▸ Information supplied
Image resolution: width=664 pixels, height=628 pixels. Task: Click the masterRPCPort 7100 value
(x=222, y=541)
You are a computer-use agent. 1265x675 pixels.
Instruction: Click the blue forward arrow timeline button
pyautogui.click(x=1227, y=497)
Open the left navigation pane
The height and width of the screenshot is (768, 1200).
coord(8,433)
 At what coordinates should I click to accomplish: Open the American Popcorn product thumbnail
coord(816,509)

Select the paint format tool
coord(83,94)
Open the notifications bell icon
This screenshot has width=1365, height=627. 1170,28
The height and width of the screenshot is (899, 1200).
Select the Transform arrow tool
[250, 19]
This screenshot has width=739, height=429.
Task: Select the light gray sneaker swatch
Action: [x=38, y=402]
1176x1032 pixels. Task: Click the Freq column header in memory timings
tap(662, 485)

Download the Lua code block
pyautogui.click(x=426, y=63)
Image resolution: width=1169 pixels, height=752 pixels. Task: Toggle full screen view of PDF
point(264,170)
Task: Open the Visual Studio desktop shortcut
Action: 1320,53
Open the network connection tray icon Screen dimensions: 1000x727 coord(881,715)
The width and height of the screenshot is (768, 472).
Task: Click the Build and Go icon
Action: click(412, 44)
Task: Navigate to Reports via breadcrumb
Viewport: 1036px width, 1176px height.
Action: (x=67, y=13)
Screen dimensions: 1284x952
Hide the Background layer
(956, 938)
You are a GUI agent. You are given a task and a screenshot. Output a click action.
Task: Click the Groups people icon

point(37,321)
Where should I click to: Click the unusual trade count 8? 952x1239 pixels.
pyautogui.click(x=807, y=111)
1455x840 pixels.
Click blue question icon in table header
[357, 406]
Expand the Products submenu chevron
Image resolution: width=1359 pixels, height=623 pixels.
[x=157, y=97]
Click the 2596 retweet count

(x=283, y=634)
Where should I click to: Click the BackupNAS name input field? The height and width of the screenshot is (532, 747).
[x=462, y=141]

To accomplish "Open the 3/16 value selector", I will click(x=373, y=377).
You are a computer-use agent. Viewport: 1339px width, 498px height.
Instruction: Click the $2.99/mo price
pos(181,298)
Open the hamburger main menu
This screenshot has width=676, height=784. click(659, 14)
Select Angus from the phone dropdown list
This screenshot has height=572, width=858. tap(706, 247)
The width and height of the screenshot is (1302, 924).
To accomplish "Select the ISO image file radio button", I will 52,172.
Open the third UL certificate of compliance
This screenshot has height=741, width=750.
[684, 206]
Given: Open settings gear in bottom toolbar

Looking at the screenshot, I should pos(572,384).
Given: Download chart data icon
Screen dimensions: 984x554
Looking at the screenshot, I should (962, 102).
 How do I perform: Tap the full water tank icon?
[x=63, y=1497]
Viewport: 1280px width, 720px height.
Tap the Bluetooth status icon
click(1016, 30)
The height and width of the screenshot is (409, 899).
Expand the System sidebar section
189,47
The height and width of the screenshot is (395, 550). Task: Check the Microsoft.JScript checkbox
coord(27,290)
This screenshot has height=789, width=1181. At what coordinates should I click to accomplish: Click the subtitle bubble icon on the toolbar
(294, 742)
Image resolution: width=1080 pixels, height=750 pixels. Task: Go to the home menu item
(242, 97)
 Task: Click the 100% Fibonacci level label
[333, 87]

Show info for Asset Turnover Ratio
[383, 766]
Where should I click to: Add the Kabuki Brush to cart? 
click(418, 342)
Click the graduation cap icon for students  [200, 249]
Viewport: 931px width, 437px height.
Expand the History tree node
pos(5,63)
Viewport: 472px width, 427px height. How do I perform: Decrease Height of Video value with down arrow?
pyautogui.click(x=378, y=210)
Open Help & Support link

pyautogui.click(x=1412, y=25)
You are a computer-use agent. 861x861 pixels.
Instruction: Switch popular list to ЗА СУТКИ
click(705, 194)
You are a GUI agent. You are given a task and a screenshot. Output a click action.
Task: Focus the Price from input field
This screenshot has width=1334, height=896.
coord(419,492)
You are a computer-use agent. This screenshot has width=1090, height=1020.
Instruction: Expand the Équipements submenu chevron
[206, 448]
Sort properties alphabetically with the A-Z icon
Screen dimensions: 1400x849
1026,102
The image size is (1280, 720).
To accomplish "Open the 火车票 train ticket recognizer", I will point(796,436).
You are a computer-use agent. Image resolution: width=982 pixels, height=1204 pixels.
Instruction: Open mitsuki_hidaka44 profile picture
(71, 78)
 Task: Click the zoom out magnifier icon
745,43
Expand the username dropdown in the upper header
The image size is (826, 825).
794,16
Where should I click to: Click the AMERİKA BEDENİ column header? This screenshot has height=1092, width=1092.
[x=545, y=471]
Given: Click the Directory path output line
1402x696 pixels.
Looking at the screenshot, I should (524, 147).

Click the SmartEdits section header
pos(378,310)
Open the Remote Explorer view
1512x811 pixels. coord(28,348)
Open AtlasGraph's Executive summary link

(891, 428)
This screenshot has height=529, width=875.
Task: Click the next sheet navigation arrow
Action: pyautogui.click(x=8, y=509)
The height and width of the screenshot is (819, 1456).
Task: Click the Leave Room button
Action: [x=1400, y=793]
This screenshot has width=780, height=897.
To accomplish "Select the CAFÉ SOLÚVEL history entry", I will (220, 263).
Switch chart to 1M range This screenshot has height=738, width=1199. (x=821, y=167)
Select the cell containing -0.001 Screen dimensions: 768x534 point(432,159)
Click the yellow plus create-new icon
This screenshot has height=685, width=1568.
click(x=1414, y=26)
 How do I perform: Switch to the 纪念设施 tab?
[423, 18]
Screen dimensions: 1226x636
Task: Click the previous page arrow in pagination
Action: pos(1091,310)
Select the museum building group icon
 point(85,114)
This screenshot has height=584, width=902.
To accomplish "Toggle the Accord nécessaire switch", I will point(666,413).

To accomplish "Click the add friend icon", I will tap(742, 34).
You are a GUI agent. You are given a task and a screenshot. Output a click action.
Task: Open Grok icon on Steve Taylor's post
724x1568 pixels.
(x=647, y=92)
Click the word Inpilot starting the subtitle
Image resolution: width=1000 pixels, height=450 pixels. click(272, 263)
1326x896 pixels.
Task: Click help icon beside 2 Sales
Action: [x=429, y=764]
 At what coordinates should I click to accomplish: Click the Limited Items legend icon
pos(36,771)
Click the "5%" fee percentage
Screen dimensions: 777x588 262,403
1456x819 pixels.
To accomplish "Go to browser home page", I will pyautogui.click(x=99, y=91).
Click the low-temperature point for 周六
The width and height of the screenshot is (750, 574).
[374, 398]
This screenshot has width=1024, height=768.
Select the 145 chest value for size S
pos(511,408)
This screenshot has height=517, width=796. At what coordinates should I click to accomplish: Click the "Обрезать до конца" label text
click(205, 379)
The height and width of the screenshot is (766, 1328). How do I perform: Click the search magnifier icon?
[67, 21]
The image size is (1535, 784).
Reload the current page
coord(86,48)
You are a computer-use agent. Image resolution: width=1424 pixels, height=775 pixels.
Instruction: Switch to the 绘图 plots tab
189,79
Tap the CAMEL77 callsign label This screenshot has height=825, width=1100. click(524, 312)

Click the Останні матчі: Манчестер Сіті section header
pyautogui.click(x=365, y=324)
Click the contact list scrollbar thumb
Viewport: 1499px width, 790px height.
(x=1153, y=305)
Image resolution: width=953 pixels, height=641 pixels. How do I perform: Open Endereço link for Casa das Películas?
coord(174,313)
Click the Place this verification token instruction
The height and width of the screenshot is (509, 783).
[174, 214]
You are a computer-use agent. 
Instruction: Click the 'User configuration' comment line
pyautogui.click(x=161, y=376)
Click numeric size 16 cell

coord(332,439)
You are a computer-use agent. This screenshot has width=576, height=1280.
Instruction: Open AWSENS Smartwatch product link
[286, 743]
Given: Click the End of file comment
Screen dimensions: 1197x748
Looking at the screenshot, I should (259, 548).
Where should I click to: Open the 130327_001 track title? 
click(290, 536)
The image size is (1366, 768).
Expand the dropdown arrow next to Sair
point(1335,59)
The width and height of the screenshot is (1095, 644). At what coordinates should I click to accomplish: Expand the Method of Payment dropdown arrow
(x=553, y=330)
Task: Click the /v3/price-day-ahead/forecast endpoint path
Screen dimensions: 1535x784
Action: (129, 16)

▸ Exercise objective
Copy the records verbatim, from the start through the line containing "This screenshot has width=1365, height=627.".

▸ Finished answer
Image resolution: width=664 pixels, height=628 pixels. Task: Click the masterRPCPort 7100 value
(x=222, y=541)
You are a computer-use agent. 1265x675 pixels.
Instruction: Click the blue forward arrow timeline button
pyautogui.click(x=1227, y=497)
Open the left navigation pane
The height and width of the screenshot is (768, 1200).
coord(8,433)
 At what coordinates should I click to accomplish: Open the American Popcorn product thumbnail
coord(816,509)

Select the paint format tool
coord(83,94)
Open the notifications bell icon
This screenshot has width=1365, height=627. 1170,28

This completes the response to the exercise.